Il était bien difficile qu’on restât insensible à de si séduisantes créations. Les partisans les plus outrés des lois académiques ne pouvaient nier que, si ces peintures dérogeaient au grand style, elles étaient d’une élégance, d’une légèreté ravissantes. Aussi, quand le président de Thorigny ouvrit sa maison au public, la foule, qui suit son plaisir, et s’arrête à ce qui la charme, ne fit que glisser dans la Galerie d’Hercule, quoique le luxe des dorures rehaussât l’éclat des

  1. Lesueur a peint dix-neuf tableaux dans l’hôtel Lambert : sept pour décorer un salon dit le Salon de l’Amour, sept dans le Cabinet des Muses et d’Apollon, et cinq en camayeux dans l’Appartement des Bains au second étage. Il peignit aussi des naïades au bas de l’escalier.

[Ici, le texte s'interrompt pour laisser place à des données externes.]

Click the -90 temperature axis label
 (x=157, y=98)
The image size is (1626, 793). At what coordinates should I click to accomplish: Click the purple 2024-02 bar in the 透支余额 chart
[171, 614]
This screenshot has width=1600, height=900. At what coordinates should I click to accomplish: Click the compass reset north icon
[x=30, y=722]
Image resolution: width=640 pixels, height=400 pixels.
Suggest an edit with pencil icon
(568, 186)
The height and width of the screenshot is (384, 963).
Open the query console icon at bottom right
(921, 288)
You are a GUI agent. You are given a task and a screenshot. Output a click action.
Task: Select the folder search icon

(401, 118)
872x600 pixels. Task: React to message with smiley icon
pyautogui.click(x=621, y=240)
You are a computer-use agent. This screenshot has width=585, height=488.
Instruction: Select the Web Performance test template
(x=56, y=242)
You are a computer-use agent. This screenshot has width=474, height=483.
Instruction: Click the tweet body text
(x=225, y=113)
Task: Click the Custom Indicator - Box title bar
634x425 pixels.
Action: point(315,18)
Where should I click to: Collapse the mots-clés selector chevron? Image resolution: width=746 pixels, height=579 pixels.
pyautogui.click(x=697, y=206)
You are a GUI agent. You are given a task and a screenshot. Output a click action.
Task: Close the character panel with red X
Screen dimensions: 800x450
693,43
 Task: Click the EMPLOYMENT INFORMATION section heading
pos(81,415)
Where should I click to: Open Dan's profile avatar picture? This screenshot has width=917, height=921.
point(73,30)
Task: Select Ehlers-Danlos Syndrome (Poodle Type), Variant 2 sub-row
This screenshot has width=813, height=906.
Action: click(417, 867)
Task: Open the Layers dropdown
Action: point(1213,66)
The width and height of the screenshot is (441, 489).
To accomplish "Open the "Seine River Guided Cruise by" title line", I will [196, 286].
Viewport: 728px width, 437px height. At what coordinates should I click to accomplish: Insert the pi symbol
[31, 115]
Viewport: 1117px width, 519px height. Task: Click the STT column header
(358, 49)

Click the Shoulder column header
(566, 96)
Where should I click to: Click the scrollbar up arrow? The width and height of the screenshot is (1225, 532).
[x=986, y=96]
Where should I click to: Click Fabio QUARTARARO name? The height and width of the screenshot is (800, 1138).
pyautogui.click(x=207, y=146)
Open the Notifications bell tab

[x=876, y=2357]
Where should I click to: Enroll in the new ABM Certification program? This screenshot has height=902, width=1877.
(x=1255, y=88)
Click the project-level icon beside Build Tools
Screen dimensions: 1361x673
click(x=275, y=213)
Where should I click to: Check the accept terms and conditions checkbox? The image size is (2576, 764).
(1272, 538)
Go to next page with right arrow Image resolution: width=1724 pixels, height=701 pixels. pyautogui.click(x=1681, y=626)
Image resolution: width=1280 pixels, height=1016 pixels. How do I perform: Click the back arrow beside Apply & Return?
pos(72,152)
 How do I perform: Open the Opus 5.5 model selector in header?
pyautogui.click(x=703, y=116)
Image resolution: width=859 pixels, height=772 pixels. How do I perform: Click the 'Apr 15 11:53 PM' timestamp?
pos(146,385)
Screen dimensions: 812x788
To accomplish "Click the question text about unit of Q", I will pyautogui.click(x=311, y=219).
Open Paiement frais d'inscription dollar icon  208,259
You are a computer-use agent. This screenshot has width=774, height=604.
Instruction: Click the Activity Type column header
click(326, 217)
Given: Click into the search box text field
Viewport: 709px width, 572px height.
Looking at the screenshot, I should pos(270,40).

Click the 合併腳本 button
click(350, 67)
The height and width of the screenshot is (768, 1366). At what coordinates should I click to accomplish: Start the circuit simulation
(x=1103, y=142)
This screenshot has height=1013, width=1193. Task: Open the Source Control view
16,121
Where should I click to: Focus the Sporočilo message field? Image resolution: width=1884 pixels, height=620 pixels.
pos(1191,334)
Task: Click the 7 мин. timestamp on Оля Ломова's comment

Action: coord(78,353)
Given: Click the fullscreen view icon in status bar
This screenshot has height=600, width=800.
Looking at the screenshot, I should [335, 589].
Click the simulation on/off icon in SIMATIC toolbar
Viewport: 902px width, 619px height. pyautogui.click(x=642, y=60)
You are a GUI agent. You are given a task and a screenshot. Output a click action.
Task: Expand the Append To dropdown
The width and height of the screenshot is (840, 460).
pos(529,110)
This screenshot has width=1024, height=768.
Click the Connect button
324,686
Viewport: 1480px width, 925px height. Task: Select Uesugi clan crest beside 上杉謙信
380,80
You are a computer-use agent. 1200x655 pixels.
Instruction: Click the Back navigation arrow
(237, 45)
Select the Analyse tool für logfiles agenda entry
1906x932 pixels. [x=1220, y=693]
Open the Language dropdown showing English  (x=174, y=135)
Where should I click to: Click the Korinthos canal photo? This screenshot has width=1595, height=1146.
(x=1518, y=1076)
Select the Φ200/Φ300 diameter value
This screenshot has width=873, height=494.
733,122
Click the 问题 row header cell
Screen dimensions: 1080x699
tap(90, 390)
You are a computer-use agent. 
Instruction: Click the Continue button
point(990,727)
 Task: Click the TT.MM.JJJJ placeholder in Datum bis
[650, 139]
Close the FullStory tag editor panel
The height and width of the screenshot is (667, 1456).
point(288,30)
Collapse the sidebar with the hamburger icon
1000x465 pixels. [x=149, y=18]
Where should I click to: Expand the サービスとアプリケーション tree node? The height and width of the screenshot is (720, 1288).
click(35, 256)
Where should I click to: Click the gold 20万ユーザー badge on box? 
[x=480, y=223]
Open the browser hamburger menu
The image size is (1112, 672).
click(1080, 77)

    La marquise du Châtelet ayant acquis l’hôtel Lambert en 1739, le Cabinet des Muses devint pendant quatre années le cabinet de Voltaire.

    Enfin, comme ces charmantes figures, peintes la plupart sur plâtre, menaçaient de se dégrader, on exprima le désir de les voir transportées sur toiles et conservées avec plus de soin. M. D’Angevilliers acheta pour le compte du roi, en 1777, les peintures du Salon de l’Amour et du Cabinet des Muses. Elles sont aujourd’hui au Musée du Louvre.